A copy of the amended and restated 1997 Equity and Incentive Plan is attached
hereto as Exhibit 99.7.    The foregoing description of the EIP is qualified
in its entirety by reference to Exhibits 99.7.

   C.  Value Management Plan

In September 2005, the Compensation Committee approved certain changes to the
Value Management Plan, including that the term "Change in Control" has the
meaning specified in the amended 1997 Equity and Incentive Plan.  At the
December meeting, the Committee approved a number of additional changes to
the Value Management Plan which are largely clarifying and/or technical in
nature.  A copy of the amended and restated Value Management Plan is attached
hereto as Exhibit 99.8.    The foregoing description of the Plan is qualified
in its entirety by reference to Exhibits 99.8.

   D.  2005 Deferred Compensation Plan for Executives

In September 2005, the Compensation Committee approved certain changes to the
2005 Deferred Compensation Plan for Executives.  At the December meeting, the
Committee approved a number of additional changes to the 2005 Deferred
Compensation Plan for Executives that  are largely clarifying and/or
technical in nature, including amendments relating to changes in deferral
elections after the commencement of a performance period and to the crediting
of returns to account balances. A copy of the amended and restated 2005
Deferred Compensation Plan for Executives is attached hereto as Exhibit 99.9.
The foregoing description of the Plan is qualified in its entirety by
reference to Exhibits 99.9.

   E.  Form of Stock Option Agreement and Restricted Stock Award Agreement

At the December meeting, the Compensation Committee approved a number of
changes, which are largely clarifying and/or technical in nature, to the form
of Stock Option Agreement and to the form of Restricted Stock Award Agreement
used to evidence awards of stock options and restricted stock made to
executives under the 1997 Equity and Incentive Plan.  Among the substantive
changes were changes to certain vesting provisions and exercise provisions
made to conform to changes made to the definition of the term "Change in
Control" in the 1997 Equity and Incentive Plan.  Copies of the amended form
of Stock Option Agreement and Restricted Stock Award Agreement are attached
hereto as Exhibits 99.10 and 99.11.    The foregoing description of the
agreements is qualified in its entirety by reference to Exhibits 99.10 and
99.11.

   F.  Discretionary Bonus Authority

At the December meeting, the Compensation Committee delegated authority to
the Company's Chief Executive Officer to award discretionary bonuses to
employees, subject to the following conditions:

        1. The Chief Executive Officer may not award discretionary bonuses to
           executive officers who are in positions that are classified within
           the Company's executive level salary grade structure as Grade 1 or
           Grade 2 officers.  Based on the current grade structure, the Chief
           Executive Officer does not have the authority to grant
           discretionary bonuses to himself, the Chief Financial Officer, the
           General Counsel or the President of the Company's Con-Way
           Transportation Services, Inc. subsidiary.

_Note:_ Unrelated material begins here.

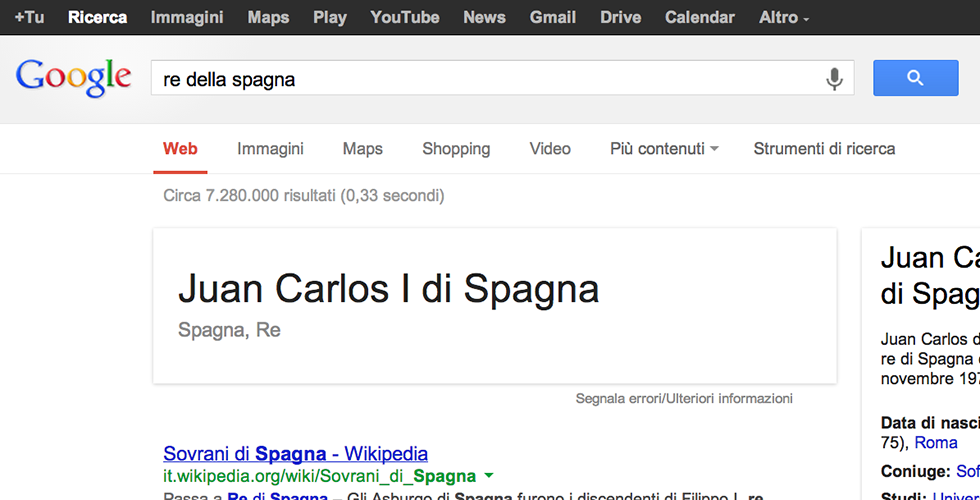The height and width of the screenshot is (500, 980).
Task: Open the Video results tab
Action: tap(550, 149)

        2. A discretionary bonus may be awarded only in circumstances in
           which the Chief Executive Officer determines that an employee's
           efforts have resulted in a substantial benefit to the Company.

        3. Each discretionary bonus cannot exceed, on a pre-tax basis, the
           greater of $50,000 or 50% of the employee's target annual
           incentive compensation plan award for the calendar year in which
           the discretionary bonus is awarded.

        4. The discretionary bonus may be awarded in the form of cash,
           nonqualified stock options, or a combination of the two.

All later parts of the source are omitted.